Records for this exercise
------

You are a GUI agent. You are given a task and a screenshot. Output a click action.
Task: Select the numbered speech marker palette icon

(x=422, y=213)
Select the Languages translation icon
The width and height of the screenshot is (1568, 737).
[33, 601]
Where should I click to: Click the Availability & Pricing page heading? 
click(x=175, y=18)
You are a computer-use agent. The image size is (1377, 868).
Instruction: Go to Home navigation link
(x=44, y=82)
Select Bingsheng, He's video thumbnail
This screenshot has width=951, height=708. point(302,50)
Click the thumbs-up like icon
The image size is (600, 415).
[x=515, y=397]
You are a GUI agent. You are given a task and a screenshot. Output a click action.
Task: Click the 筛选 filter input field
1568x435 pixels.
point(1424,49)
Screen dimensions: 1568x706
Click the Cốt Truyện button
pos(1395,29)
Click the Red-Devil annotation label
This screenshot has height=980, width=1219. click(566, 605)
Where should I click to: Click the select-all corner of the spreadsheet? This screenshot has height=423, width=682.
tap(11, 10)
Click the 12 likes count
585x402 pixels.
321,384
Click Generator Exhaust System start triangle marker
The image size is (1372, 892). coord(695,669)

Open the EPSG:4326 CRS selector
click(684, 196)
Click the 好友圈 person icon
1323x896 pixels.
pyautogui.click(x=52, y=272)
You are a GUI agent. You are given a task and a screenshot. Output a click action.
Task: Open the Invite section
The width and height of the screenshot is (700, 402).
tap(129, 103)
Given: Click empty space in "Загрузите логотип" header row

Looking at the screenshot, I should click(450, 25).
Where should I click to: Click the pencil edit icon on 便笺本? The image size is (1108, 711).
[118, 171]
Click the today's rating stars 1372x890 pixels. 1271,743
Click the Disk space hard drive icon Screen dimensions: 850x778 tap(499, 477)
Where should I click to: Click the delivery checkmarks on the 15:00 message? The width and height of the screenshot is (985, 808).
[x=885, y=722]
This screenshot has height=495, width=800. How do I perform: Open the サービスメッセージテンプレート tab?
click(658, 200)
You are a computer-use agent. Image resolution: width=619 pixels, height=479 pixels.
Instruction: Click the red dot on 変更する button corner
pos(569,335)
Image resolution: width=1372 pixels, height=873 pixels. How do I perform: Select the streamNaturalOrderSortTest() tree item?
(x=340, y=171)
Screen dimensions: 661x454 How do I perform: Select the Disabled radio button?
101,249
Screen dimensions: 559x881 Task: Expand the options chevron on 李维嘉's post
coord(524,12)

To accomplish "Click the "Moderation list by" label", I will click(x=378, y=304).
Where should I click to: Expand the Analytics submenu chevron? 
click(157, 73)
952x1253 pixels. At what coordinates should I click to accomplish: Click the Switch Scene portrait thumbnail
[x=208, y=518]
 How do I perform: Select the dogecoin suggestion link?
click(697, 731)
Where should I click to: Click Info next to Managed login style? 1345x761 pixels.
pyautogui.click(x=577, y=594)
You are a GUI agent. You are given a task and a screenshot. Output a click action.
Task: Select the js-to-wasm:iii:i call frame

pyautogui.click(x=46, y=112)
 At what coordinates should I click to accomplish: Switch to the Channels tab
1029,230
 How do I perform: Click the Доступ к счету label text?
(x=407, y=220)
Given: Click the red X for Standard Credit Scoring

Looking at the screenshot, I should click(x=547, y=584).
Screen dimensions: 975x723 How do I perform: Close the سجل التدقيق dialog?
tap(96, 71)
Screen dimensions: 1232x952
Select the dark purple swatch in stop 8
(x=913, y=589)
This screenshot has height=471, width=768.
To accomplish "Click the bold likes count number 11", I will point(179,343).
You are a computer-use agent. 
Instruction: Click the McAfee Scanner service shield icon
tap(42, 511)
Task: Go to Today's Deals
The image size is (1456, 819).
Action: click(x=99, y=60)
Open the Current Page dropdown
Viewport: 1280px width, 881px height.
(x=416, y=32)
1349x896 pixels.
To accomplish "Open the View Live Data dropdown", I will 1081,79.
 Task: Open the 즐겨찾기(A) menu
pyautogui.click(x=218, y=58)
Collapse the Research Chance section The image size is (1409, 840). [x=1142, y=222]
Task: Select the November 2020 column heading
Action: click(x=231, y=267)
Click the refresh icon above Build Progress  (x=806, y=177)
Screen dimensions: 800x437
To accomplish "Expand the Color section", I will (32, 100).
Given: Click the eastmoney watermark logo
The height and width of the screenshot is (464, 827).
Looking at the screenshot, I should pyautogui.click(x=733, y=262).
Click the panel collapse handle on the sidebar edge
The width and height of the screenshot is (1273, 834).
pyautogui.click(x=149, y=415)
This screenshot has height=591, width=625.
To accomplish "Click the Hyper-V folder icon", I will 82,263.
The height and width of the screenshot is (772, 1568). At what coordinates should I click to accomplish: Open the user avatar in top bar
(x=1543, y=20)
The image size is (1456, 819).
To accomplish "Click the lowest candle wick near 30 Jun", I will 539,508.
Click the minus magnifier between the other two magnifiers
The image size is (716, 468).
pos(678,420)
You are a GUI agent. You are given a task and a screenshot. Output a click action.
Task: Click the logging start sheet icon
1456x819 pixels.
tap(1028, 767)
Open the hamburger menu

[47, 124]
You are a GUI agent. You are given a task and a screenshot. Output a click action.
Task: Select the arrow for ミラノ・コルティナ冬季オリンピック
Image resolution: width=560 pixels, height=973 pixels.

------

Exercise brief
Copy out every one of the lines above, word for word.

Solved exercise
You are a GUI agent. You are given a task and a screenshot. Output a click action.
Task: Select the numbered speech marker palette icon

(x=422, y=213)
Select the Languages translation icon
The width and height of the screenshot is (1568, 737).
[33, 601]
Where should I click to: Click the Availability & Pricing page heading? 
click(x=175, y=18)
You are a computer-use agent. The image size is (1377, 868).
Instruction: Go to Home navigation link
(x=44, y=82)
Select Bingsheng, He's video thumbnail
This screenshot has width=951, height=708. point(302,50)
Click the thumbs-up like icon
The image size is (600, 415).
[x=515, y=397]
You are a GUI agent. You are given a task and a screenshot. Output a click action.
Task: Click the 筛选 filter input field
1568x435 pixels.
point(1424,49)
Screen dimensions: 1568x706
Click the Cốt Truyện button
pos(1395,29)
Click the Red-Devil annotation label
This screenshot has height=980, width=1219. click(566, 605)
Where should I click to: Click the select-all corner of the spreadsheet? This screenshot has height=423, width=682.
tap(11, 10)
Click the 12 likes count
585x402 pixels.
321,384
Click Generator Exhaust System start triangle marker
The image size is (1372, 892). coord(695,669)

Open the EPSG:4326 CRS selector
click(684, 196)
Click the 好友圈 person icon
1323x896 pixels.
pyautogui.click(x=52, y=272)
You are a GUI agent. You are given a task and a screenshot. Output a click action.
Task: Open the Invite section
The width and height of the screenshot is (700, 402).
tap(129, 103)
Given: Click empty space in "Загрузите логотип" header row

Looking at the screenshot, I should click(450, 25).
Where should I click to: Click the pencil edit icon on 便笺本? The image size is (1108, 711).
[118, 171]
Click the today's rating stars 1372x890 pixels. 1271,743
Click the Disk space hard drive icon Screen dimensions: 850x778 tap(499, 477)
Where should I click to: Click the delivery checkmarks on the 15:00 message? The width and height of the screenshot is (985, 808).
[x=885, y=722]
This screenshot has height=495, width=800. How do I perform: Open the サービスメッセージテンプレート tab?
click(658, 200)
You are a computer-use agent. Image resolution: width=619 pixels, height=479 pixels.
Instruction: Click the red dot on 変更する button corner
pos(569,335)
Image resolution: width=1372 pixels, height=873 pixels. How do I perform: Select the streamNaturalOrderSortTest() tree item?
(x=340, y=171)
Screen dimensions: 661x454 How do I perform: Select the Disabled radio button?
101,249
Screen dimensions: 559x881 Task: Expand the options chevron on 李维嘉's post
coord(524,12)

To accomplish "Click the "Moderation list by" label", I will click(x=378, y=304).
Where should I click to: Expand the Analytics submenu chevron? 
click(157, 73)
952x1253 pixels. At what coordinates should I click to accomplish: Click the Switch Scene portrait thumbnail
[x=208, y=518]
 How do I perform: Select the dogecoin suggestion link?
click(697, 731)
Where should I click to: Click Info next to Managed login style? 1345x761 pixels.
pyautogui.click(x=577, y=594)
You are a GUI agent. You are given a task and a screenshot. Output a click action.
Task: Select the js-to-wasm:iii:i call frame

pyautogui.click(x=46, y=112)
 At what coordinates should I click to accomplish: Switch to the Channels tab
1029,230
 How do I perform: Click the Доступ к счету label text?
(x=407, y=220)
Given: Click the red X for Standard Credit Scoring

Looking at the screenshot, I should click(x=547, y=584).
Screen dimensions: 975x723 How do I perform: Close the سجل التدقيق dialog?
tap(96, 71)
Screen dimensions: 1232x952
Select the dark purple swatch in stop 8
(x=913, y=589)
This screenshot has height=471, width=768.
To accomplish "Click the bold likes count number 11", I will point(179,343).
You are a computer-use agent. 
Instruction: Click the McAfee Scanner service shield icon
tap(42, 511)
Task: Go to Today's Deals
The image size is (1456, 819).
Action: click(x=99, y=60)
Open the Current Page dropdown
Viewport: 1280px width, 881px height.
(x=416, y=32)
1349x896 pixels.
To accomplish "Open the View Live Data dropdown", I will 1081,79.
 Task: Open the 즐겨찾기(A) menu
pyautogui.click(x=218, y=58)
Collapse the Research Chance section The image size is (1409, 840). [x=1142, y=222]
Task: Select the November 2020 column heading
Action: click(x=231, y=267)
Click the refresh icon above Build Progress  (x=806, y=177)
Screen dimensions: 800x437
To accomplish "Expand the Color section", I will (32, 100).
Given: Click the eastmoney watermark logo
The height and width of the screenshot is (464, 827).
Looking at the screenshot, I should pyautogui.click(x=733, y=262).
Click the panel collapse handle on the sidebar edge
The width and height of the screenshot is (1273, 834).
pyautogui.click(x=149, y=415)
This screenshot has height=591, width=625.
To accomplish "Click the Hyper-V folder icon", I will 82,263.
The height and width of the screenshot is (772, 1568). At what coordinates should I click to accomplish: Open the user avatar in top bar
(x=1543, y=20)
The image size is (1456, 819).
To accomplish "Click the lowest candle wick near 30 Jun", I will 539,508.
Click the minus magnifier between the other two magnifiers
The image size is (716, 468).
pos(678,420)
You are a GUI agent. You are given a task and a screenshot. Output a click action.
Task: Click the logging start sheet icon
1456x819 pixels.
tap(1028, 767)
Open the hamburger menu

[47, 124]
You are a GUI agent. You are given a task and a screenshot. Output a click action.
Task: Select the arrow for ミラノ・コルティナ冬季オリンピック
Image resolution: width=560 pixels, height=973 pixels.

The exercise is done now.